Patients feel both anxious and bewildered when elective surgery does not go smoothly. The borderline between anxiety and anger is tenuous, and the conversion factor is uncertainty— fear of the unknown. A patient who is frightened by a postoperative complication or who is uncertain about the future may surmise: “If it is the doctor’s fault, then it is the doctor’s responsibility to correct it.”
The patient’s perceptions may clash with the physician’s anxieties, insecurities, and wounded pride. The patient blames the physician, who in turn becomes defensive. At this delicate juncture, the physician’s reaction can set in motion or prevent a natural chain reaction. The physician must put aside feelings of disappointment, anxiety, defensiveness, and hostility in order to understand that he or she is probably dealing with a frightened patient who is using anger to gain control of the situation.
The patient’s perception that the physician understands this uncertainty and will join with him or her to help to overcome it may be the deciding factor in preserving the therapeutic relationship and forestalling a visit to an attorney.
It should come as no surprise that the overwhelming majority of all malpractice claims lodged against plastic and reconstructive surgeons is concentrated in a handful of aesthetic surgery operations. Sources of dissatisfaction can range from a catastrophic result to something as unpredictable as a patient’s hidden emotional agenda or a simple communication failure.
Most surgeons assume that the patient understands that healing entails the formation of scar tissue. Unfortunately, it is seldom discussed in the preop consultation. In plastic and reconstructive surgery, the appearance of the resulting scar can be the major genesis of dissatisfaction in the following procedures:
- breast reduction
- breast augmentation
- face lift/blepharoplasty
- post bariatric revisions
- large flap transfers.
we strongly advise surgeons to include an explicit description of the scar’s location, probable appearance, anticipated change with time, and possible need for revision as part of their routine. Explain to each patient that how each individual heals is a factor of his or her genetic package—not the surgeon’s skill. your best defense is to mark the anticipated scars with a heavy colored pen and photograph what you marked for your records.
If you are certified by or eligible for American Board of Plastic Surgery certification, your insurance carrier has proof that you possess a very high degree of competence.
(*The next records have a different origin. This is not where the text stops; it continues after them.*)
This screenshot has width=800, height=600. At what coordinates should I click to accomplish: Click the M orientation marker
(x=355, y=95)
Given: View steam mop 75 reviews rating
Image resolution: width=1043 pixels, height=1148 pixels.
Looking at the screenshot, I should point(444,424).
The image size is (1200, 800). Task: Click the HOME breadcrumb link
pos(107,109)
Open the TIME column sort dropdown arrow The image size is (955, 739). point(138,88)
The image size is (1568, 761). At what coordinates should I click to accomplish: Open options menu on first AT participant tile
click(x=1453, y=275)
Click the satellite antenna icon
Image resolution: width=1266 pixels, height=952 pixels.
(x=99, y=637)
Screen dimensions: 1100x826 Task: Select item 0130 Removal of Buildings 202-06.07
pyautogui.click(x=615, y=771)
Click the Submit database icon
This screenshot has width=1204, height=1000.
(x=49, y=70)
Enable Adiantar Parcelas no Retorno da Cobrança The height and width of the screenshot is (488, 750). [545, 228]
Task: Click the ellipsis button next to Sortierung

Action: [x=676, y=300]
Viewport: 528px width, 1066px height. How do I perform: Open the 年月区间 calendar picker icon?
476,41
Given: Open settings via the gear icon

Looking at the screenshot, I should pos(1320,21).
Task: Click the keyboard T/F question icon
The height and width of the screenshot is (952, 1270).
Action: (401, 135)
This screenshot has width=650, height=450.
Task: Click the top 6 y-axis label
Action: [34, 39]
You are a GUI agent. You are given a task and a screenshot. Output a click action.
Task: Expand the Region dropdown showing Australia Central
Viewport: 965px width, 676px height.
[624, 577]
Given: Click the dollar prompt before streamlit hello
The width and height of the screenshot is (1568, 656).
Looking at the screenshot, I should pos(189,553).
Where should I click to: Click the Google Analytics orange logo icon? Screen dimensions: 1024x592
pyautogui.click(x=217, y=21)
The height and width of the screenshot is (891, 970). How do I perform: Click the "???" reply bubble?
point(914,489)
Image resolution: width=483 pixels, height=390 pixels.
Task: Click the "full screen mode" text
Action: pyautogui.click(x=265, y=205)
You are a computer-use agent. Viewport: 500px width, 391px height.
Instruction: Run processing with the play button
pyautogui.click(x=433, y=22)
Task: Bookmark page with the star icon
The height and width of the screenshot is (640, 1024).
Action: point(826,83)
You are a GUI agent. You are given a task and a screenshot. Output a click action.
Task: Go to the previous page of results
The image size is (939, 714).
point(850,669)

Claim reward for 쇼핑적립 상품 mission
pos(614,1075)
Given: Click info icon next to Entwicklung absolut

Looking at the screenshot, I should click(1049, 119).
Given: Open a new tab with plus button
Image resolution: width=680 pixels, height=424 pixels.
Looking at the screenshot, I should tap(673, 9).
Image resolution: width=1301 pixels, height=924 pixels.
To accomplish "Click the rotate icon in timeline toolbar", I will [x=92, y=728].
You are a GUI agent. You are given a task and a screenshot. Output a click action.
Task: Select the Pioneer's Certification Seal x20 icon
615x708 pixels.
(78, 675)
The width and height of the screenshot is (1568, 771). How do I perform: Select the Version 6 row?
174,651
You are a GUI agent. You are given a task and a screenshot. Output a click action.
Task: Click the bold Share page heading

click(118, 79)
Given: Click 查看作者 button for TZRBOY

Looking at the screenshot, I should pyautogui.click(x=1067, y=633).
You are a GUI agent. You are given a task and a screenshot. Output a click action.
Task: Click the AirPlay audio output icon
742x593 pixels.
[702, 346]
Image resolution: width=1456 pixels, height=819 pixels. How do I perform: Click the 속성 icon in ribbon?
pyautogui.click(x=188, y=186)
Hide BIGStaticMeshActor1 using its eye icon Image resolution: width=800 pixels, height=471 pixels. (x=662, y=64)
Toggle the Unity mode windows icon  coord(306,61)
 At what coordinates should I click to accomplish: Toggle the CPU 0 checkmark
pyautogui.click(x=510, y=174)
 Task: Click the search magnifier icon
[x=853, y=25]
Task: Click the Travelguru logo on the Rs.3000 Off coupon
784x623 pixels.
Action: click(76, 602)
That is a good start. with close attention to detail and continuing efforts, it is possible for a plastic surgeon to minimize the unpleasant prospect of a medical malpractice claim during his or her entire career. to reduce the likelihood of a claim, apply these simple principles: maintain good communication and rapport with the patient through good times and bad, restrict your practice to those procedures that you feel thoroughly comfortable performing, and document your activities with close and careful attention.
The guidelines suggested here are not rules, do not constitute legal advice, and do not ensure a successful outcome. The ultimate decision regarding the appropriateness of any treatment must be made by each healthcare provider in light of all circumstances prevailing in the individual situation and in accordance with the laws of the jurisdiction in which the care is rendered.